Mengapa remaja saat ini percaya bahwa Partisi tidak dapat dihindari
Lalu, mengapa begitu banyak remaja modern percaya bahwa Pemisahan tidak dapat dihindari karena ketegangan Hindu-Muslim yang mendasarinya?
Selama beberapa dekade, kenyataan kabur, diwarnai oleh kabut iklim politik saat ini dan wacana yang memecah belah. Hari ini, kabut yang disulap dari abu orang mati dari Pemisahan mengaburkan kebenaran, yang lebih bernuansa daripada apa yang kita yakini.
Ada risiko nyata bahwa generasi saya tidak akan secara akurat memahami pelajaran nyata dari tragedi Partisi dan, lebih buruk lagi, mempelajari pelajaran yang salah, yang akan semakin memperluas celah dalam masyarakat alih-alih menjembataninya. Sebuah studi yang dilakukan oleh peneliti Milounee Purohit di antara 70 siswa sekolah di Ahmedabad menunjukkan bahwa 40% dari mereka tidak ingat apa yang diajarkan kepada mereka di sekolah tentang Partisi, dan sebagian besar bahkan tidak peduli tentang hal itu.
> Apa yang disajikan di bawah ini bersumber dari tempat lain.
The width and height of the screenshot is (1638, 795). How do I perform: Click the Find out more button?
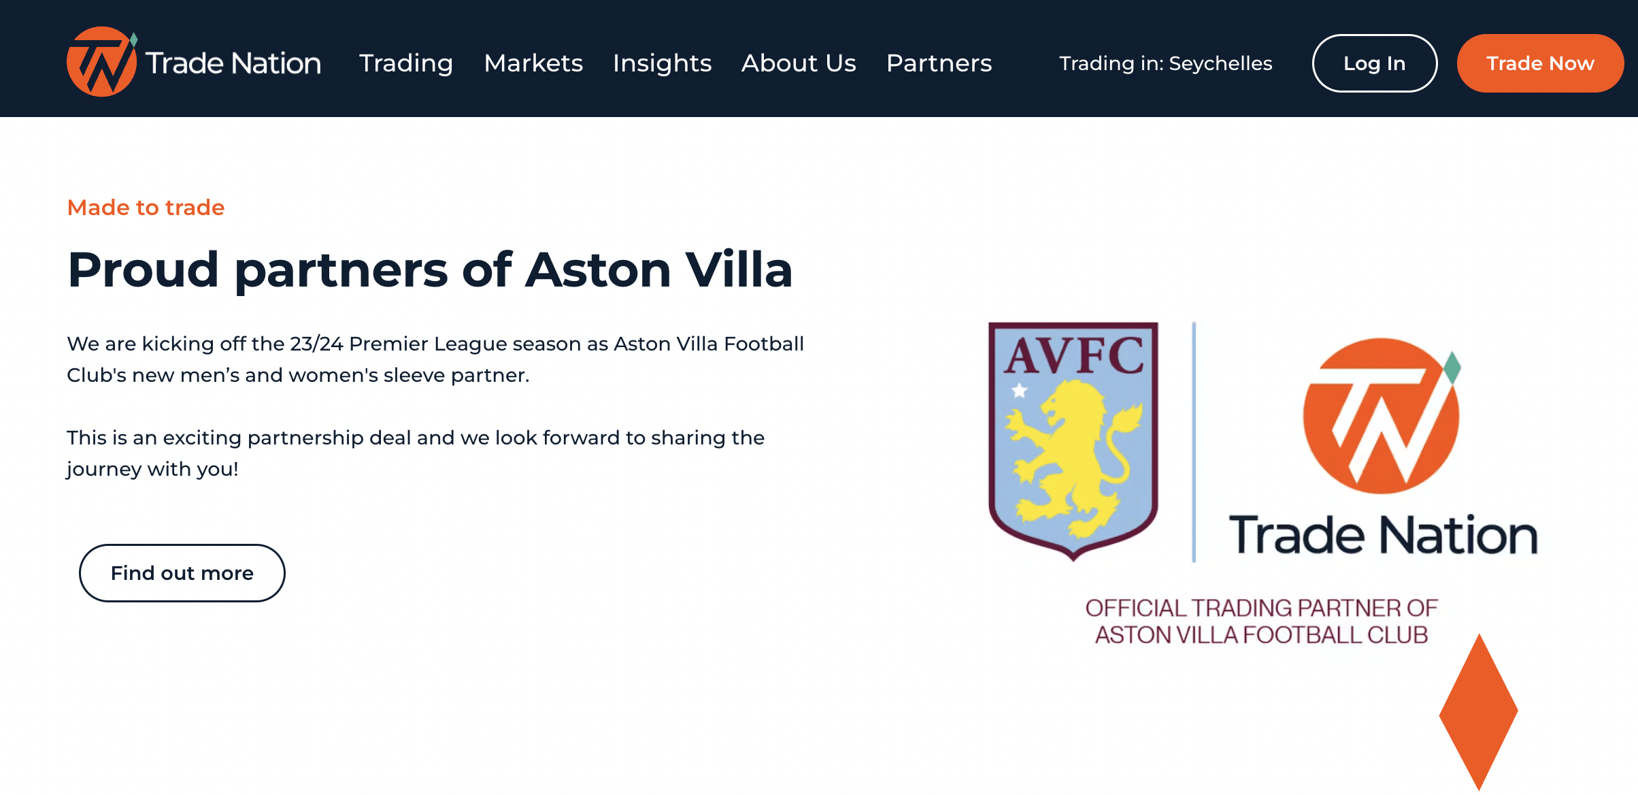(x=182, y=573)

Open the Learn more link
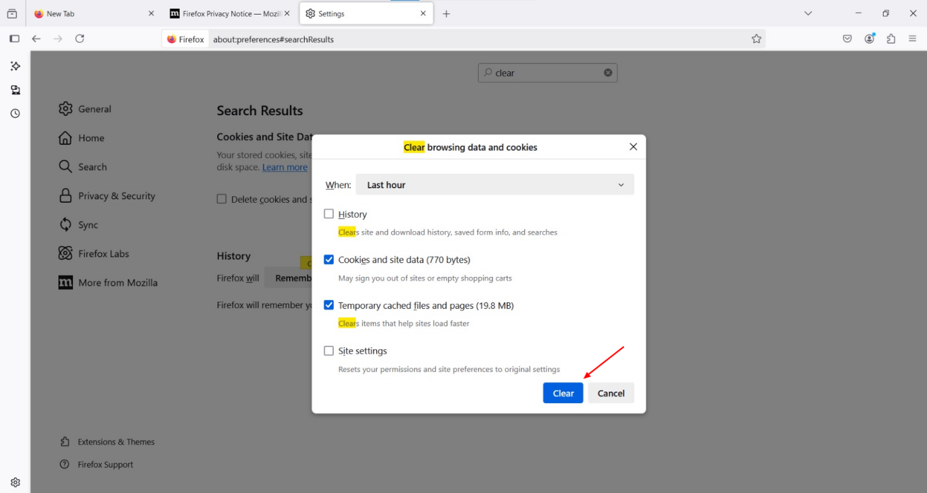284,167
Dalam kekosongan yang ditinggalkan oleh tidak adanya pengetahuan asli, ada risiko pandangan terpolarisasi dan berprasangka mengisi kekosongan.
Pembagian India jauh dari unik. Ada perpecahan serupa di seluruh dunia, tidak semuanya politis, tetapi semuanya serupa dalam cara mereka mengadu budaya dan masyarakat melawan easeperti krisis Israel-Palestina, konflik Katolik-Protestan di Irlandia Utara dan masalah antar ras di AS.
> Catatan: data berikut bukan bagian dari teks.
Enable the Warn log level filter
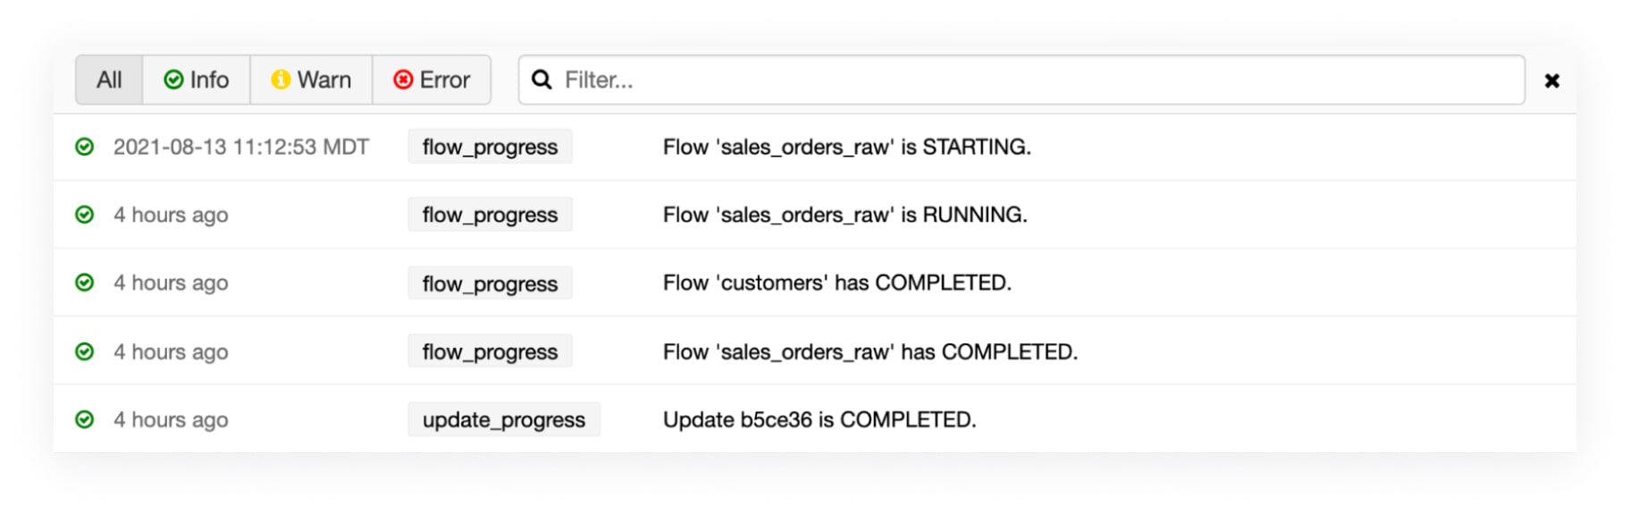1630x515 pixels. [x=310, y=79]
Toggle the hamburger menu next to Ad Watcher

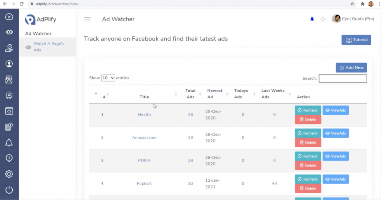(x=87, y=19)
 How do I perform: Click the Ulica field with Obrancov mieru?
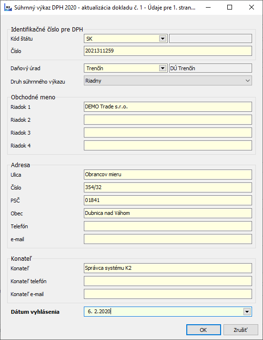click(168, 175)
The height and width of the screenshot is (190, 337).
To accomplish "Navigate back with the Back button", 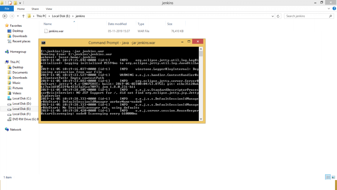I will (5, 16).
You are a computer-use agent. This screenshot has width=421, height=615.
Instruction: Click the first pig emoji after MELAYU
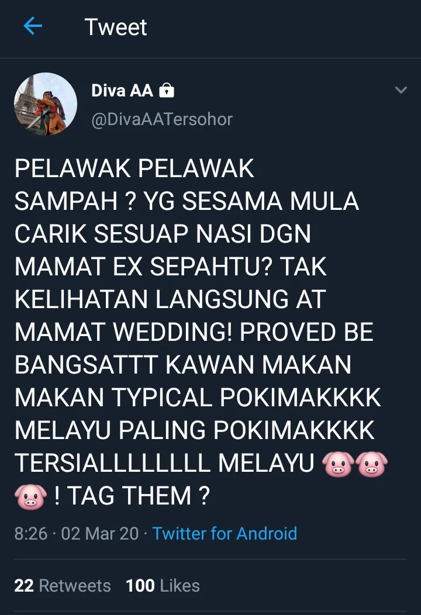pos(338,464)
Mempelajari perpecahan ini mengungkapkan kekuatan sejarah. Pendidikan sejarah yang baik tidak hanya tentang mempelajari fakta tetapi juga tentang memahami mengapa peristiwa tertentu terjadi seperti itu dan apa yang dapat kita pelajari darinya. Pelajaran terpenting dari penyelidikan saya adalah bahwa kita harus waspada terhadap para pemimpin yang memperjuangkan diri mereka sebagai perwakilan dari “komunitas” mereka. Kita harus secara kritis mempertanyakan para pemimpin seperti itu dan memeriksa kepentingan pribadi mereka ketika mereka mengeksploitasi perpecahan sosial dan mengklaimnya sebagai hal yang tak terelakkan. Seperti yang dikatakan oleh negarawan dan orator Romawi Marcus Tullius Cicero, “Cui bono?” Siapa yang diuntungkan dari semua politik ini, drama ini? Dan siapa yang akan membayar harganya?
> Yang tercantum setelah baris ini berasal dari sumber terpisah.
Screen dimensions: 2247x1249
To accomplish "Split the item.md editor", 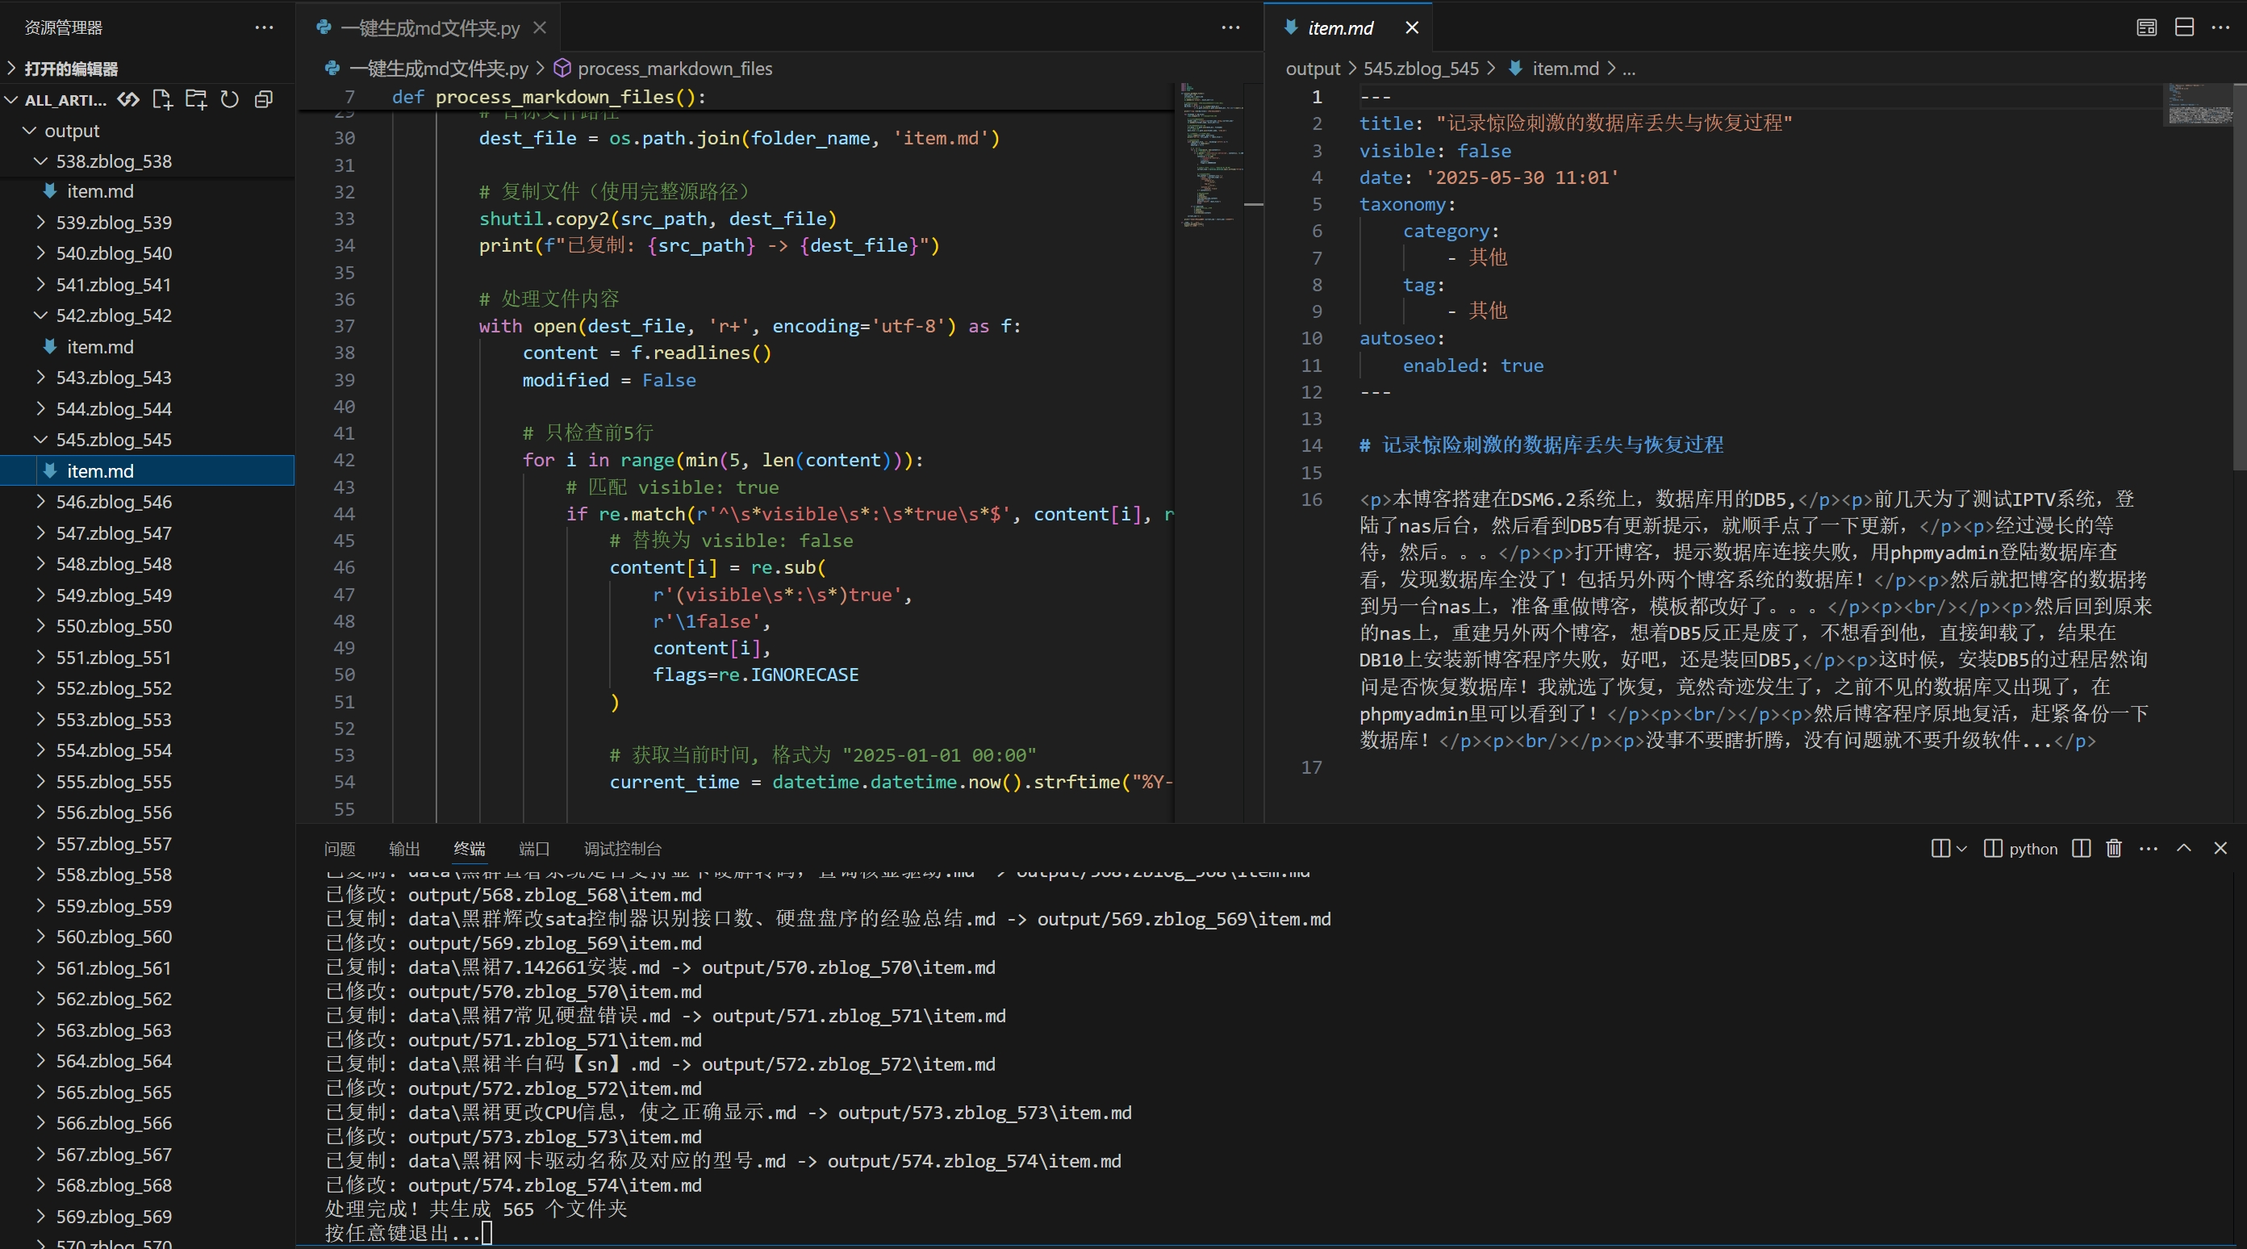I will click(2184, 28).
Akhirnya, untuk kembali ke pidato Nehru tahun 1947, saya tidak bisa tidak memikirkan pidato Salman Rushdie Anak-anak Tengah Malam. Dalam buku itu, anak-anak sekitar tengah malam pada tanggal 15 Agustus 1947, memiliki kekuatan telepati yang memungkinkan mereka untuk mengetahui pikiran satu sama lain. Namun, seperti nenek moyang mereka, mereka terpecah belah oleh agama. Ini adalah harapan besar saya bahwa, dengan pendidikan, kesadaran, dan pemikiran kritis yang tepat, generasi cucu-cucu tengah malam saat ini akhirnya akan mulai menyembuhkan bekas luka Partisi — jika tidak dengan telepati, maka setidaknya dengan empati.
Pandangan yang diungkapkan dalam artikel ini adalah milik penulis sendiri dan tidak selalu mencerminkan kebijakan editorial Fair Observer.